- Text excerpt -
-- Opening Marker --

The dance team usually holds in-person practices throughout the summer — this year, they weren’t able to do that, which means the team missed out on valuable training time. Instead, the squad has been doing online workouts together over Zoom since tryouts ended.
College spirit teams are not subject to NCAA rules and regulations, so both Virginia Cheerleading and the Virginia Dance Team follow rules determined by the ACC and Virginia Athletics. According to Haney, the ACC has mandated that cheerleaders and dance teams are not allowed on the field at all before, during and after games. Visiting spirit teams are also not allowed at away games. Haney said that they may perform in a section of the stadium or on the lower hill of Scott Stadium, but Virginia Athletics is still working on the logistics of their performances though.
“We are evaluating the role of the cheer and dance teams at this time,” said Jim Daves, assistant athletics director for media relations.

-- Closing Marker --

- Dataset extract -
-- Opening Marker --

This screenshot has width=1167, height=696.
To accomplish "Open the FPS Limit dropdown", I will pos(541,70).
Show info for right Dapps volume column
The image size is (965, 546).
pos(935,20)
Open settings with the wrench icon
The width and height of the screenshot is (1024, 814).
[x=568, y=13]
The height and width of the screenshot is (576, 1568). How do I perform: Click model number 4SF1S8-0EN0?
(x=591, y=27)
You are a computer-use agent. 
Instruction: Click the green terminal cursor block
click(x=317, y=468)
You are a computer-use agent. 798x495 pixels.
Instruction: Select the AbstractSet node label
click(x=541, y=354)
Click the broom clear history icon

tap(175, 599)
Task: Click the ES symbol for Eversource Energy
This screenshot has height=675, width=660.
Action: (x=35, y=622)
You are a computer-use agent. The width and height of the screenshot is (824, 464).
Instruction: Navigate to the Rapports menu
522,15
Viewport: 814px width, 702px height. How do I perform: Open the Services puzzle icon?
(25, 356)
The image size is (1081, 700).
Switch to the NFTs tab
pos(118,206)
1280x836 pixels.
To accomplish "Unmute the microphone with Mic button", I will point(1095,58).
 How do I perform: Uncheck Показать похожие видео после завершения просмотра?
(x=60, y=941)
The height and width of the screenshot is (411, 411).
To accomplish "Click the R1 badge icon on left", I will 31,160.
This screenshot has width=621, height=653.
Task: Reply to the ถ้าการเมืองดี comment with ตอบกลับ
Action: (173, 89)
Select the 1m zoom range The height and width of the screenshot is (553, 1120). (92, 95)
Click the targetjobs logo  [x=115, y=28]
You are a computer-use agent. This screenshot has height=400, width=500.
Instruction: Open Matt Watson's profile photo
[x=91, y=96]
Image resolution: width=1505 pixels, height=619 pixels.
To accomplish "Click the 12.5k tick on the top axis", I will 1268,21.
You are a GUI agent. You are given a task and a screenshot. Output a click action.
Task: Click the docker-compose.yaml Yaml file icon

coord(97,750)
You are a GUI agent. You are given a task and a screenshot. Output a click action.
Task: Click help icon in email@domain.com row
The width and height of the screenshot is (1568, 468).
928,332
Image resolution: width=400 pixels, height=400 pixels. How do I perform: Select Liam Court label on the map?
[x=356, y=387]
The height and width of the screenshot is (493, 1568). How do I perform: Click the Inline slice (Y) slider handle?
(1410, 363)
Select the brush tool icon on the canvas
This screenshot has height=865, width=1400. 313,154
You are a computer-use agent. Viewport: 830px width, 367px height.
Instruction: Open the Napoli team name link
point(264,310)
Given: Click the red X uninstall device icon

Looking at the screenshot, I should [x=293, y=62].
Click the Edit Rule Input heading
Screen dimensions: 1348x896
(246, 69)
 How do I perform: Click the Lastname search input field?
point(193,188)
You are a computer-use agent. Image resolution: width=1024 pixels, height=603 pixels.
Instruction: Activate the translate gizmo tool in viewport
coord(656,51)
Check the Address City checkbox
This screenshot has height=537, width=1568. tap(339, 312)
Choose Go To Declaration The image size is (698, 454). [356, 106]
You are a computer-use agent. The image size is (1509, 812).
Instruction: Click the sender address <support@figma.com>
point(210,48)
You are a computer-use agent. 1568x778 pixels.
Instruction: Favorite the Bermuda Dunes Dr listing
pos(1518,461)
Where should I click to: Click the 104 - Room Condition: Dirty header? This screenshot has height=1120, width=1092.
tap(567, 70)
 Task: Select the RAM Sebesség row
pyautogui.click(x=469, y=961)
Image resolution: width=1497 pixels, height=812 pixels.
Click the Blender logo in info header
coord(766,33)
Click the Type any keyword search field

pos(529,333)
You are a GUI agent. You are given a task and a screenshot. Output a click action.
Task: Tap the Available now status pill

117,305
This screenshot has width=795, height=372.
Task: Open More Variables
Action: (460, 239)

-- Closing Marker --

- Work instruction A -
Retype the passage about the Virginia cheer and dance teams word for word, starting with "College spirit teams" and going on through "for media relations.".
- Work instruction B -
Write what comes next in the passage about the Virginia cheer and dance teams, picking up after its final sentence.

- Exercise output A -
College spirit teams are not subject to NCAA rules and regulations, so both Virginia Cheerleading and the Virginia Dance Team follow rules determined by the ACC and Virginia Athletics. According to Haney, the ACC has mandated that cheerleaders and dance teams are not allowed on the field at all before, during and after games. Visiting spirit teams are also not allowed at away games. Haney said that they may perform in a section of the stadium or on the lower hill of Scott Stadium, but Virginia Athletics is still working on the logistics of their performances though.
“We are evaluating the role of the cheer and dance teams at this time,” said Jim Daves, assistant athletics director for media relations.

- Exercise output B -
For now, both teams are preparing for the football season, which was slated to begin the week of Sept. 7 — along with all other fall Olympic sports — until Virginia’s opponent, VMI, postponed all athletic activity. As a result, Virginia will open its season Sept. 19 against Virginia Tech. Both the cheer team and dance team, however, don’t know when they will be allowed to begin in-person practices or perform at games, leaving their role in this season-opener up in the air.
Other than this budget cut, Virginia Athletics has implemented numerous other efforts to mitigate the financial losses imposed by the cancellation of winter and spring sports last March, as well as March Madness — a major revenue source for schools nationwide. In May, Director of Athletics Carla Williams announced that all 20 head coaches, 51 assistant coaches and additional staff had taken a voluntary pay cut in anticipation of the difficulties these revenue losses would impose.
Even if the fall season does go well, however, Williams expressed concern that the department could still lose money.
“We’re anticipating anywhere from a 15 to 30 percent shortfall and that’s if we have an uninterrupted football and basketball season,” Williams said.
Virginia Athletics declined to comment further on the nature of these budget cuts.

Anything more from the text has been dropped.